Review of Murder at the Savoy by Maj Sjowall and Per Wahloo (1970, Harper)

Viktor Palmgren, a rich industrialist, is having dinner with a small group of colleagues and their partners at the Savoy Hotel in Malmo when a man enters the restaurant, shoots him in the head, climbs out of a window, and disappears. The police are slow to react and by the time they arrive the man is long gone. Given Palmgren’s standing and overseas connections, political pressure is applied to the police for a quick resolution. With no result in sight, the national police chief turns to Martin Beck, head of the homicide division in Stockholm. Beck heads to Malmo, but there are few leads to follow. With little other option he starts to place pressure on Palmgren’s dinner guests in the hope that they can remember anything that might help, or better still make themselves into a viable suspect.
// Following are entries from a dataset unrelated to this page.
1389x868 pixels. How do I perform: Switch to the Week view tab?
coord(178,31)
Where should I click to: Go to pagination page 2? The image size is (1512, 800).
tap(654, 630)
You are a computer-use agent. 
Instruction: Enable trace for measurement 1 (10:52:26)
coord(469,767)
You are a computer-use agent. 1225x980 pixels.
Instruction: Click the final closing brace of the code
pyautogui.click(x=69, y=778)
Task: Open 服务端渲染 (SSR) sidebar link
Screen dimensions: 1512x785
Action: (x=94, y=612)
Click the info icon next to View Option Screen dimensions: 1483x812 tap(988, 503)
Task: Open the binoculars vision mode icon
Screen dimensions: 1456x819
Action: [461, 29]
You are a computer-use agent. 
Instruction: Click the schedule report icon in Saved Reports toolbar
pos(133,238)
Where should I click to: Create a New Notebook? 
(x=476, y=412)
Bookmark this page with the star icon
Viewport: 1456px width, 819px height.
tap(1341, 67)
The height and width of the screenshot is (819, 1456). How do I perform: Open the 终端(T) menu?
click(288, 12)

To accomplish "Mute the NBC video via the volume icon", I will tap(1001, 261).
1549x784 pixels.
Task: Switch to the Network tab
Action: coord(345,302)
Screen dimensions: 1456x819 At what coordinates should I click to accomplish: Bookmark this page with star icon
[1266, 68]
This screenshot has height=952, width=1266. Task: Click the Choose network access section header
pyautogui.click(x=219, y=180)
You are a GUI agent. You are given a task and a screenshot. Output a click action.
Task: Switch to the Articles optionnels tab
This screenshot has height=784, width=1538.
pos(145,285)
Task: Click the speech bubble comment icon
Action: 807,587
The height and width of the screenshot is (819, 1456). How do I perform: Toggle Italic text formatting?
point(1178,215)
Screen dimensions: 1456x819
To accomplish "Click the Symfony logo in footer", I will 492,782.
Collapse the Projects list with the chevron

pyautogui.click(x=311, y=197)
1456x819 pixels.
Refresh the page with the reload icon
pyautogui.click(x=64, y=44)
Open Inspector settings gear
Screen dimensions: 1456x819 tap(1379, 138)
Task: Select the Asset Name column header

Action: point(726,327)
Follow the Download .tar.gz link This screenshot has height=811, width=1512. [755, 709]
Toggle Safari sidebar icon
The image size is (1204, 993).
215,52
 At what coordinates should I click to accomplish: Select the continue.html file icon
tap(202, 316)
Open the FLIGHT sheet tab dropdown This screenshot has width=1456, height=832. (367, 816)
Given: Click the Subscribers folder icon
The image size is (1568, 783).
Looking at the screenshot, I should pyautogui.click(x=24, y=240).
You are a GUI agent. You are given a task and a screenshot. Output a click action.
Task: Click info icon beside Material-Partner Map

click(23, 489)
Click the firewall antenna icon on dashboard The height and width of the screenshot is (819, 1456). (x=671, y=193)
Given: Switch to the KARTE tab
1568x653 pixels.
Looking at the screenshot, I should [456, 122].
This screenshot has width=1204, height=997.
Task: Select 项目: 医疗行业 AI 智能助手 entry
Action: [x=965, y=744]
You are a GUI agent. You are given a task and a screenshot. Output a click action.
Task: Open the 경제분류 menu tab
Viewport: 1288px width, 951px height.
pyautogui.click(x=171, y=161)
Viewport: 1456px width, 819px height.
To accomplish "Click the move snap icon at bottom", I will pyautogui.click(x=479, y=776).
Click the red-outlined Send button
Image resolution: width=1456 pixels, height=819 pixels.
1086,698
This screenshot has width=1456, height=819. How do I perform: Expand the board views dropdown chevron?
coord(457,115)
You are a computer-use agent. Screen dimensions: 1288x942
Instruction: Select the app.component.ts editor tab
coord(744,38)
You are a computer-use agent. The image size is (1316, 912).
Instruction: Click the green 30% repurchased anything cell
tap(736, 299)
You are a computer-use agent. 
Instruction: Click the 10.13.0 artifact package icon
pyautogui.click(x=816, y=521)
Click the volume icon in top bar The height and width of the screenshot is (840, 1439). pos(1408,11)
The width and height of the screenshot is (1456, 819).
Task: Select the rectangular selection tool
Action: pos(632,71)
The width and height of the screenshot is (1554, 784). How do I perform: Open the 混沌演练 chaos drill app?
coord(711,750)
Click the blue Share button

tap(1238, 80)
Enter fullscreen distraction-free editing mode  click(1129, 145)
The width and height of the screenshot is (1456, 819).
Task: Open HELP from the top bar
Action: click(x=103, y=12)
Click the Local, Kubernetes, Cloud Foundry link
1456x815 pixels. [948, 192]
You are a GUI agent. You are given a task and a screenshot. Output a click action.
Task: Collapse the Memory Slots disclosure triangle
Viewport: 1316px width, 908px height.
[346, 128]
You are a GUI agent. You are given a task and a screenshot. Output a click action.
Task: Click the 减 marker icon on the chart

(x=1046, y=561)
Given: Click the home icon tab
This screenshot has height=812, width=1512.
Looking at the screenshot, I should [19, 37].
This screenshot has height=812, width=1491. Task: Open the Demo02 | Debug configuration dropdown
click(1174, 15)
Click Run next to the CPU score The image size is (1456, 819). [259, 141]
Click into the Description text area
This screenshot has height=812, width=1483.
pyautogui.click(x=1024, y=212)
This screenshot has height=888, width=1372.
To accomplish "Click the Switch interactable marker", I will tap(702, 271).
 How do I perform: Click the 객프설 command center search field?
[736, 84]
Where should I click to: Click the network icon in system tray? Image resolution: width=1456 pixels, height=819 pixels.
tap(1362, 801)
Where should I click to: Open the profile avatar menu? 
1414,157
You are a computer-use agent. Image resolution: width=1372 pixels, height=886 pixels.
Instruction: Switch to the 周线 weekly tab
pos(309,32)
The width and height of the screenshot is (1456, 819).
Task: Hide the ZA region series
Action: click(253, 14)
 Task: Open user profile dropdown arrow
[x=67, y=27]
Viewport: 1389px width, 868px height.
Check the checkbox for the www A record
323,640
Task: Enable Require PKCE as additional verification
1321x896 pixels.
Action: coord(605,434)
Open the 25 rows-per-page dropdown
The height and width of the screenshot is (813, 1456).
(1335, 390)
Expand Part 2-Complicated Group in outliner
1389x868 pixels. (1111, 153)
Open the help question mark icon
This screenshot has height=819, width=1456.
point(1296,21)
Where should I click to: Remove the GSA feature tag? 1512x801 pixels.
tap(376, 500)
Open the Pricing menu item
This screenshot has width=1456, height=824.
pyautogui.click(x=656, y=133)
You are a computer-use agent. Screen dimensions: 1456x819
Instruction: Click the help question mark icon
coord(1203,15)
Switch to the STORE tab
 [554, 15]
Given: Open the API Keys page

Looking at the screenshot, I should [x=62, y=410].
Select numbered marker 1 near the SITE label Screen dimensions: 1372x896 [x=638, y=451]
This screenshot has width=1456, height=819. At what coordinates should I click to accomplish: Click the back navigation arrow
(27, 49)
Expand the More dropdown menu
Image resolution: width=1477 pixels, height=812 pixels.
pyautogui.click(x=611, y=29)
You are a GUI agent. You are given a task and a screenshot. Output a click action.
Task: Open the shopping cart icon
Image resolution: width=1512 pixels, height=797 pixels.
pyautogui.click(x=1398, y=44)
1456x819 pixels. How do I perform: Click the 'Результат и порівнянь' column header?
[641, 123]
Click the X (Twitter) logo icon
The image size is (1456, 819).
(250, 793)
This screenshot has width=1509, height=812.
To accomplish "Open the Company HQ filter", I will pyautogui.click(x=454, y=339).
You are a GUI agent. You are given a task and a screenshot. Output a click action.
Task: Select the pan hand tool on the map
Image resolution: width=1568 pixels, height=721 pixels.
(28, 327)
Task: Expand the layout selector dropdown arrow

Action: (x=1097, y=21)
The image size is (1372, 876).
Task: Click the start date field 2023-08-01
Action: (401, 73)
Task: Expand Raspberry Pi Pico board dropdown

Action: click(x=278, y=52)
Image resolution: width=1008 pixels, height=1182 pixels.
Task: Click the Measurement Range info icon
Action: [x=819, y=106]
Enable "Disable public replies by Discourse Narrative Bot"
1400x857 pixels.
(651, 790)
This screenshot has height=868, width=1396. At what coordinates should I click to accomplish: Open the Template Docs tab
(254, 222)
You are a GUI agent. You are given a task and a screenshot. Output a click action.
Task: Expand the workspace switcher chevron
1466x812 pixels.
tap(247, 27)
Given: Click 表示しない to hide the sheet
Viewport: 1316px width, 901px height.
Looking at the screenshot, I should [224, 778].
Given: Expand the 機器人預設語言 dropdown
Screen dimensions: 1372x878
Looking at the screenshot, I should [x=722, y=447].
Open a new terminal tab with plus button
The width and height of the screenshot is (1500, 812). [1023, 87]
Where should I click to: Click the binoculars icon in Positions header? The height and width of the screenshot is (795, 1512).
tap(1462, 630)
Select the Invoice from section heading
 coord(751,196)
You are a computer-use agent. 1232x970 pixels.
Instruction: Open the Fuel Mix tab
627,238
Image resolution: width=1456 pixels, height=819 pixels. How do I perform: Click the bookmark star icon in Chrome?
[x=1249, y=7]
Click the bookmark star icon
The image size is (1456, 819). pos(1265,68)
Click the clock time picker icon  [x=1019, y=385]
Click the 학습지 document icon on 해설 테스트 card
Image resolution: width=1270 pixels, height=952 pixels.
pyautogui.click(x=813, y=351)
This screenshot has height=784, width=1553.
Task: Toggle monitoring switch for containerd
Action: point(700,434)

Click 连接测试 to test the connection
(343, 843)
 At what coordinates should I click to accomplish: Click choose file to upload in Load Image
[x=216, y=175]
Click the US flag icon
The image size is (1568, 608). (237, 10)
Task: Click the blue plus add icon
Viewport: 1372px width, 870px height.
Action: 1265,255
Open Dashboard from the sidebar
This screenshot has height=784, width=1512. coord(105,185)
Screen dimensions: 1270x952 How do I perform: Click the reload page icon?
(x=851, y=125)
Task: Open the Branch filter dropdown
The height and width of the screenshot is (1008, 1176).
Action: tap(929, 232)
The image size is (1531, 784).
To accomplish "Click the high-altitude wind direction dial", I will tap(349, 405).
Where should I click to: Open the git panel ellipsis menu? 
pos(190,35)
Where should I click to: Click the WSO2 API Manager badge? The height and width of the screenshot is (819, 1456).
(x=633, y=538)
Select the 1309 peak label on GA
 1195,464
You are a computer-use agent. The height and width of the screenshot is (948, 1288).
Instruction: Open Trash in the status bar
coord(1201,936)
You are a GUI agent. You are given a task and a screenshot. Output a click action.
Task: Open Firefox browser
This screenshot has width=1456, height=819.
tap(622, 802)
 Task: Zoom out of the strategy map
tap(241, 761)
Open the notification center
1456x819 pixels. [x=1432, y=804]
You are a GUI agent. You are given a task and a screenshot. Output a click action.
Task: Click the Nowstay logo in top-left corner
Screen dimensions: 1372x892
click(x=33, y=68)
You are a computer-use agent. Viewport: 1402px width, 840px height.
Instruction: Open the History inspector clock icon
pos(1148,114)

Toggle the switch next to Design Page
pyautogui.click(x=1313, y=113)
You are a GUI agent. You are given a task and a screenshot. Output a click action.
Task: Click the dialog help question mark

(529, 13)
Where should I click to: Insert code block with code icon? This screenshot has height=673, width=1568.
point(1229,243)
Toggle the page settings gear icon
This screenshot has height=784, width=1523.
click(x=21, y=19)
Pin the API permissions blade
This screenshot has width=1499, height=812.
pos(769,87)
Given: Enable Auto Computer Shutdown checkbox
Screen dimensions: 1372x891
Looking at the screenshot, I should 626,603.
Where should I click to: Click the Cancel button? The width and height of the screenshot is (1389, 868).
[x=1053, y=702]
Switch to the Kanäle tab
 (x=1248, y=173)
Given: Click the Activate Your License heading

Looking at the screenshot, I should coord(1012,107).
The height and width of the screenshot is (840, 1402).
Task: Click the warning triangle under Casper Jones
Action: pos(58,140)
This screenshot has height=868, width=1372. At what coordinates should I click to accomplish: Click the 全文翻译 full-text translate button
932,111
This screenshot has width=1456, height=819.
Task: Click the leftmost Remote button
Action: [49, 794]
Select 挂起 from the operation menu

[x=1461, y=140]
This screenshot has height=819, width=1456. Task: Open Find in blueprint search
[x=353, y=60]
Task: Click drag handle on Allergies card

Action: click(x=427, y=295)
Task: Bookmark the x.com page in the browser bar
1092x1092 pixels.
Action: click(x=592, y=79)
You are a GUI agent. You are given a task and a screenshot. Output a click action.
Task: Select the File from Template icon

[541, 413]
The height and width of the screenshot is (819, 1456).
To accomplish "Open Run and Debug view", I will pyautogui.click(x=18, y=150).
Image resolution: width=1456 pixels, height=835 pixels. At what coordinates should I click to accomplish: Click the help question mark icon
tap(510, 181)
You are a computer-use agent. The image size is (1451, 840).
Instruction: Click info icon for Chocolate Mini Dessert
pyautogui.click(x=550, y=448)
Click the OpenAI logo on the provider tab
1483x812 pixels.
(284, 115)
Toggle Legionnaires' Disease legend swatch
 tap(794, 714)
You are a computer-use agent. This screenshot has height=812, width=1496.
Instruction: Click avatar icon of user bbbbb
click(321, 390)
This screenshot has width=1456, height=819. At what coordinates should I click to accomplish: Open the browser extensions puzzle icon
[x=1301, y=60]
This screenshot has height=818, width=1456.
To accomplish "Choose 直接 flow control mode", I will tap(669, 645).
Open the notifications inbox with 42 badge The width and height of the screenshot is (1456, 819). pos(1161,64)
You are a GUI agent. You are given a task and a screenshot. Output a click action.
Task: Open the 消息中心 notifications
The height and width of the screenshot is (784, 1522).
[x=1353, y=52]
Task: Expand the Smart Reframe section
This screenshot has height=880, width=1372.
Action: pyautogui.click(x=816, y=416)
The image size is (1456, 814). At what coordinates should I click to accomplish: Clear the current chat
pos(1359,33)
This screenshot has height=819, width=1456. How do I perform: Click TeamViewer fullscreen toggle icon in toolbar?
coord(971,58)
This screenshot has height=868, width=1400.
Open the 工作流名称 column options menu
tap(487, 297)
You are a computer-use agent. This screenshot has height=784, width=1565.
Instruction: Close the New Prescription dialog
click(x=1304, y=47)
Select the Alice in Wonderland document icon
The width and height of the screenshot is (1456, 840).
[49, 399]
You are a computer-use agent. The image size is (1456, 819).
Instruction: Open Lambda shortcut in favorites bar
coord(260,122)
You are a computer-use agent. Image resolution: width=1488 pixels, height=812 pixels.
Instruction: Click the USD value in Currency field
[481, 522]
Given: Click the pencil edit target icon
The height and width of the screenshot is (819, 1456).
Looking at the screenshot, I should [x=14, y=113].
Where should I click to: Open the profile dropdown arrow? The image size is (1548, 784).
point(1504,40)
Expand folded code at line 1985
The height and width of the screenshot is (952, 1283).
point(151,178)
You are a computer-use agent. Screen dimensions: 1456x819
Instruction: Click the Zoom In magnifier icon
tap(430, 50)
Murder at the Savoy is the sixth book in the Martin Beck series set in Sweden in the 1960s/70s. In this outing Beck is called in to help investigate the assassination of a high profile industrialist, killed while he is eating dinner at the Savoy Hotel in Malmo. The industrialist has no shortage of potential enemies given his various business enterprises and ruthless pursuit of profit. However, Beck and his colleagues have few clues to pursue and struggle to make headway. The attraction of the Beck series is its subtle social commentary on the Sweden’s social project and the realism of the characters and procedural elements. Beck and his colleagues are very ordinary people, and there is no melodrama, no plot devices, and no larger-than-life characters to ‘lift’ the story or add tension. Instead, the tales are told in an under-stated way focusing on how the police go about their business (and make mistakes, sometimes get lucky), the interactions between them, and how the crime sits in the context of Swedish society. This gives the story a humdrum, everyday feel, and this I think is the beauty of the series. The resolution to this outing is nicely satisfying, in the main because it is so straightforward, unadorned and arrived at via persistence, luck and muddling through.